Dataset extract: Begin
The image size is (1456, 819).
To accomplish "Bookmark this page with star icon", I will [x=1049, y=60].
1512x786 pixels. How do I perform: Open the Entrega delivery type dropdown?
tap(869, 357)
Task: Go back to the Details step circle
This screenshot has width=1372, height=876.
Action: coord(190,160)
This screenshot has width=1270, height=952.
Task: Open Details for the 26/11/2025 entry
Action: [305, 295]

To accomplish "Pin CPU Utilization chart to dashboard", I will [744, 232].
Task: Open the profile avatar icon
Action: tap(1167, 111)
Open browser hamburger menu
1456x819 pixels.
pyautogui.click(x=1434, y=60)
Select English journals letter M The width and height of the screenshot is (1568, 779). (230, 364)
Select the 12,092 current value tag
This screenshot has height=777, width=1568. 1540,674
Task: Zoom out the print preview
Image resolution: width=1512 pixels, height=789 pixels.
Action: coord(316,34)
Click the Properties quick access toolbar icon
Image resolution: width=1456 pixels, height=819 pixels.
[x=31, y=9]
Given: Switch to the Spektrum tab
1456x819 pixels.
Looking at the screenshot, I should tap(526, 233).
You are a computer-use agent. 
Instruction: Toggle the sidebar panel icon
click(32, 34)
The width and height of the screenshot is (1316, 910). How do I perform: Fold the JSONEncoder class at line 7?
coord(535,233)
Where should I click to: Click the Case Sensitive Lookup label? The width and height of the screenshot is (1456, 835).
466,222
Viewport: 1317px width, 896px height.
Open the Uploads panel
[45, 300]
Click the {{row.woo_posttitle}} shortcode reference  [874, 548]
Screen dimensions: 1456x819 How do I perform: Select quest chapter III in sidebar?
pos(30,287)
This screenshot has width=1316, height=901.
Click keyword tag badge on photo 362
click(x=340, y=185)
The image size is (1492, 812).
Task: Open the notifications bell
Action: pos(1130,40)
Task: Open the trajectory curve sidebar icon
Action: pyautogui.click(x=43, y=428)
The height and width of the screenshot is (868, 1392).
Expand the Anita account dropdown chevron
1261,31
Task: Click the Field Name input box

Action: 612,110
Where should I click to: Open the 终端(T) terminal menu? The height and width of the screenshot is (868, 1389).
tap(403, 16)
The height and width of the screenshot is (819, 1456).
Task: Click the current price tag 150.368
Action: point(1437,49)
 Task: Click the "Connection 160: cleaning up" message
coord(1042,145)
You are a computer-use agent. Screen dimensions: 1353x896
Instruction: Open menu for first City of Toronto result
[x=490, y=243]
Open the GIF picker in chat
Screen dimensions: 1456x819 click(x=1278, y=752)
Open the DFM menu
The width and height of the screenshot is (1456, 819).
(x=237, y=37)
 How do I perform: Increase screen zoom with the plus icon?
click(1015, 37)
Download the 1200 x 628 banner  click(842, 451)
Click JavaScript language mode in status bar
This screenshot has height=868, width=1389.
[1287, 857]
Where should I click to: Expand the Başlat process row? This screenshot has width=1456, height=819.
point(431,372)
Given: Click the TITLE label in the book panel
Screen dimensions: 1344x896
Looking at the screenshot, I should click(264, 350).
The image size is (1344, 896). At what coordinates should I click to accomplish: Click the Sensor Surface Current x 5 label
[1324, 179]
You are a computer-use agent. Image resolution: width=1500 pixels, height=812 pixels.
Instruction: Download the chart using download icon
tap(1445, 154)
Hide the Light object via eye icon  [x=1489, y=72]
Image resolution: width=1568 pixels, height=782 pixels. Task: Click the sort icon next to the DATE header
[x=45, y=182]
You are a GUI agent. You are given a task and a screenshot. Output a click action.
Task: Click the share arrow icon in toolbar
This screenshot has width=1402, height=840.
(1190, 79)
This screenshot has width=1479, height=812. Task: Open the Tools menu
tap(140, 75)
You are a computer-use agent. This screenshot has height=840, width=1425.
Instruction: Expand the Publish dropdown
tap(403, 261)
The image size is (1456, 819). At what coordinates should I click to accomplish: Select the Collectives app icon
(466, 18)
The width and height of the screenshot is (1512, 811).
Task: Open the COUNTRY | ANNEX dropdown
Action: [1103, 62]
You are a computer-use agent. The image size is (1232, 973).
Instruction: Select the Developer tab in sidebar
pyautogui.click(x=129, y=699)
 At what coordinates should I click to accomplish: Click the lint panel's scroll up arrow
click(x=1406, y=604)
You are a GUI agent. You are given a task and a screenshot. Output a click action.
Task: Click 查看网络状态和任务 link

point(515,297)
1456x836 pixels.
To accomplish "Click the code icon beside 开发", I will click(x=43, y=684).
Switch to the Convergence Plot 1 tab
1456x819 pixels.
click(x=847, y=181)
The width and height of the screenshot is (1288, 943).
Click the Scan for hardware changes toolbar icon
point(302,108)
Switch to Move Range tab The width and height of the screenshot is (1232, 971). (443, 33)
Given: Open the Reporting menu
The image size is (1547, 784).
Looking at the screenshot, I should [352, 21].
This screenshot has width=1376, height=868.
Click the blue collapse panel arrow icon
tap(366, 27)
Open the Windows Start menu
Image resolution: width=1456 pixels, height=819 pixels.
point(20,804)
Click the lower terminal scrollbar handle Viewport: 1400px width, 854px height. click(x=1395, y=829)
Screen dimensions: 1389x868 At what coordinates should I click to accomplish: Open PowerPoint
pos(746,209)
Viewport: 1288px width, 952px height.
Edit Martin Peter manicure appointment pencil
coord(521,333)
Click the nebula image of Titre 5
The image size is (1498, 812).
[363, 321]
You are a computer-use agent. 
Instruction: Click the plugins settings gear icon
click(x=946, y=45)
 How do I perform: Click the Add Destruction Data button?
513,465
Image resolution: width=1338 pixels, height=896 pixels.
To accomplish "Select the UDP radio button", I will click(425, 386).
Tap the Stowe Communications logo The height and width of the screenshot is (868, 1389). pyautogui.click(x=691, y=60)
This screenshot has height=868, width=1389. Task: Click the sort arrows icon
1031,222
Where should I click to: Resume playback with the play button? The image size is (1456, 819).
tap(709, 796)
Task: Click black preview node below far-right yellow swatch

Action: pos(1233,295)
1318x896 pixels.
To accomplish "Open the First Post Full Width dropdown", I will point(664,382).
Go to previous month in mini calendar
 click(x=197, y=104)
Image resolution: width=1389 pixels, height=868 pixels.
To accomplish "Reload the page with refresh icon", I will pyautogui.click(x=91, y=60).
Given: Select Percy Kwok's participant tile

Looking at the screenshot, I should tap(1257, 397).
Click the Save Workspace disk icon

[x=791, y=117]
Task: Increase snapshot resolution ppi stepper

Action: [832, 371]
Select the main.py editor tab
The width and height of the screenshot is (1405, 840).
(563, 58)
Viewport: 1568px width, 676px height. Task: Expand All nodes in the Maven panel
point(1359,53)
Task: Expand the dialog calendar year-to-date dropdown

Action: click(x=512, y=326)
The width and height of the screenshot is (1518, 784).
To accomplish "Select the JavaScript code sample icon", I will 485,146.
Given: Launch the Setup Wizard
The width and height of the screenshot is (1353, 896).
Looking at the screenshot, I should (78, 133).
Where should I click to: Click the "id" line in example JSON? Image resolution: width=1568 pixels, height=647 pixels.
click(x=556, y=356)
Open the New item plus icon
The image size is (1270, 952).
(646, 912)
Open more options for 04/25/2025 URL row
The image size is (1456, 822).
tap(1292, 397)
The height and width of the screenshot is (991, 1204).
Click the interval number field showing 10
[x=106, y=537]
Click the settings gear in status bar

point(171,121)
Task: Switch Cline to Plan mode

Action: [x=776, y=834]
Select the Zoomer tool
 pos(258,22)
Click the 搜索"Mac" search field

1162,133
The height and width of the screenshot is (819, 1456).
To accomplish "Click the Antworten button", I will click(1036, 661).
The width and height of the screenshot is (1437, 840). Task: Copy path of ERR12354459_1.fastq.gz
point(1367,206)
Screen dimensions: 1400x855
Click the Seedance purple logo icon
Dataset extract: End
> [The problem]: The full listing above should be transcribed exactly.

> [Reply]:
The image size is (1456, 819).
To accomplish "Bookmark this page with star icon", I will [x=1049, y=60].
1512x786 pixels. How do I perform: Open the Entrega delivery type dropdown?
tap(869, 357)
Task: Go back to the Details step circle
This screenshot has width=1372, height=876.
Action: coord(190,160)
This screenshot has width=1270, height=952.
Task: Open Details for the 26/11/2025 entry
Action: [305, 295]

To accomplish "Pin CPU Utilization chart to dashboard", I will [744, 232].
Task: Open the profile avatar icon
Action: tap(1167, 111)
Open browser hamburger menu
1456x819 pixels.
pyautogui.click(x=1434, y=60)
Select English journals letter M The width and height of the screenshot is (1568, 779). (230, 364)
Select the 12,092 current value tag
This screenshot has height=777, width=1568. 1540,674
Task: Zoom out the print preview
Image resolution: width=1512 pixels, height=789 pixels.
Action: coord(316,34)
Click the Properties quick access toolbar icon
Image resolution: width=1456 pixels, height=819 pixels.
[x=31, y=9]
Given: Switch to the Spektrum tab
1456x819 pixels.
Looking at the screenshot, I should tap(526, 233).
You are a computer-use agent. 
Instruction: Toggle the sidebar panel icon
click(32, 34)
The width and height of the screenshot is (1316, 910). How do I perform: Fold the JSONEncoder class at line 7?
coord(535,233)
Where should I click to: Click the Case Sensitive Lookup label? The width and height of the screenshot is (1456, 835).
466,222
Viewport: 1317px width, 896px height.
Open the Uploads panel
[45, 300]
Click the {{row.woo_posttitle}} shortcode reference  [874, 548]
Screen dimensions: 1456x819 How do I perform: Select quest chapter III in sidebar?
pos(30,287)
This screenshot has width=1316, height=901.
Click keyword tag badge on photo 362
click(x=340, y=185)
The image size is (1492, 812).
Task: Open the notifications bell
Action: pos(1130,40)
Task: Open the trajectory curve sidebar icon
Action: pyautogui.click(x=43, y=428)
The height and width of the screenshot is (868, 1392).
Expand the Anita account dropdown chevron
1261,31
Task: Click the Field Name input box

Action: 612,110
Where should I click to: Open the 终端(T) terminal menu? The height and width of the screenshot is (868, 1389).
tap(403, 16)
The height and width of the screenshot is (819, 1456).
Task: Click the current price tag 150.368
Action: point(1437,49)
 Task: Click the "Connection 160: cleaning up" message
coord(1042,145)
You are a computer-use agent. Screen dimensions: 1353x896
Instruction: Open menu for first City of Toronto result
[x=490, y=243]
Open the GIF picker in chat
Screen dimensions: 1456x819 click(x=1278, y=752)
Open the DFM menu
The width and height of the screenshot is (1456, 819).
(x=237, y=37)
 How do I perform: Increase screen zoom with the plus icon?
click(1015, 37)
Download the 1200 x 628 banner  click(842, 451)
Click JavaScript language mode in status bar
This screenshot has height=868, width=1389.
[1287, 857]
Where should I click to: Expand the Başlat process row? This screenshot has width=1456, height=819.
point(431,372)
Given: Click the TITLE label in the book panel
Screen dimensions: 1344x896
Looking at the screenshot, I should click(264, 350).
The image size is (1344, 896). At what coordinates should I click to accomplish: Click the Sensor Surface Current x 5 label
[1324, 179]
You are a computer-use agent. Image resolution: width=1500 pixels, height=812 pixels.
Instruction: Download the chart using download icon
tap(1445, 154)
Hide the Light object via eye icon  [x=1489, y=72]
Image resolution: width=1568 pixels, height=782 pixels. Task: Click the sort icon next to the DATE header
[x=45, y=182]
You are a GUI agent. You are given a task and a screenshot. Output a click action.
Task: Click the share arrow icon in toolbar
This screenshot has width=1402, height=840.
(1190, 79)
This screenshot has width=1479, height=812. Task: Open the Tools menu
tap(140, 75)
You are a computer-use agent. This screenshot has height=840, width=1425.
Instruction: Expand the Publish dropdown
tap(403, 261)
The image size is (1456, 819). At what coordinates should I click to accomplish: Select the Collectives app icon
(466, 18)
The width and height of the screenshot is (1512, 811).
Task: Open the COUNTRY | ANNEX dropdown
Action: [1103, 62]
You are a computer-use agent. The image size is (1232, 973).
Instruction: Select the Developer tab in sidebar
pyautogui.click(x=129, y=699)
 At what coordinates should I click to accomplish: Click the lint panel's scroll up arrow
click(x=1406, y=604)
You are a GUI agent. You are given a task and a screenshot. Output a click action.
Task: Click 查看网络状态和任务 link

point(515,297)
1456x836 pixels.
To accomplish "Click the code icon beside 开发", I will click(x=43, y=684).
Switch to the Convergence Plot 1 tab
1456x819 pixels.
click(x=847, y=181)
The width and height of the screenshot is (1288, 943).
Click the Scan for hardware changes toolbar icon
point(302,108)
Switch to Move Range tab The width and height of the screenshot is (1232, 971). (443, 33)
Given: Open the Reporting menu
The image size is (1547, 784).
Looking at the screenshot, I should [352, 21].
This screenshot has width=1376, height=868.
Click the blue collapse panel arrow icon
tap(366, 27)
Open the Windows Start menu
Image resolution: width=1456 pixels, height=819 pixels.
point(20,804)
Click the lower terminal scrollbar handle Viewport: 1400px width, 854px height. click(x=1395, y=829)
Screen dimensions: 1389x868 At what coordinates should I click to accomplish: Open PowerPoint
pos(746,209)
Viewport: 1288px width, 952px height.
Edit Martin Peter manicure appointment pencil
coord(521,333)
Click the nebula image of Titre 5
The image size is (1498, 812).
[363, 321]
You are a computer-use agent. 
Instruction: Click the plugins settings gear icon
click(x=946, y=45)
 How do I perform: Click the Add Destruction Data button?
513,465
Image resolution: width=1338 pixels, height=896 pixels.
To accomplish "Select the UDP radio button", I will click(425, 386).
Tap the Stowe Communications logo The height and width of the screenshot is (868, 1389). pyautogui.click(x=691, y=60)
This screenshot has height=868, width=1389. Task: Click the sort arrows icon
1031,222
Where should I click to: Resume playback with the play button? The image size is (1456, 819).
tap(709, 796)
Task: Click black preview node below far-right yellow swatch

Action: pos(1233,295)
1318x896 pixels.
To accomplish "Open the First Post Full Width dropdown", I will point(664,382).
Go to previous month in mini calendar
 click(x=197, y=104)
Image resolution: width=1389 pixels, height=868 pixels.
To accomplish "Reload the page with refresh icon", I will pyautogui.click(x=91, y=60).
Given: Select Percy Kwok's participant tile

Looking at the screenshot, I should tap(1257, 397).
Click the Save Workspace disk icon

[x=791, y=117]
Task: Increase snapshot resolution ppi stepper

Action: [832, 371]
Select the main.py editor tab
The width and height of the screenshot is (1405, 840).
(563, 58)
Viewport: 1568px width, 676px height. Task: Expand All nodes in the Maven panel
point(1359,53)
Task: Expand the dialog calendar year-to-date dropdown

Action: click(x=512, y=326)
The width and height of the screenshot is (1518, 784).
To accomplish "Select the JavaScript code sample icon", I will 485,146.
Given: Launch the Setup Wizard
The width and height of the screenshot is (1353, 896).
Looking at the screenshot, I should (78, 133).
Where should I click to: Click the "id" line in example JSON? Image resolution: width=1568 pixels, height=647 pixels.
click(x=556, y=356)
Open the New item plus icon
The image size is (1270, 952).
(646, 912)
Open more options for 04/25/2025 URL row
The image size is (1456, 822).
tap(1292, 397)
The height and width of the screenshot is (991, 1204).
Click the interval number field showing 10
[x=106, y=537]
Click the settings gear in status bar

point(171,121)
Task: Switch Cline to Plan mode

Action: [x=776, y=834]
Select the Zoomer tool
 pos(258,22)
Click the 搜索"Mac" search field

1162,133
The height and width of the screenshot is (819, 1456).
To accomplish "Click the Antworten button", I will click(1036, 661).
The width and height of the screenshot is (1437, 840). Task: Copy path of ERR12354459_1.fastq.gz
point(1367,206)
Screen dimensions: 1400x855
Click the Seedance purple logo icon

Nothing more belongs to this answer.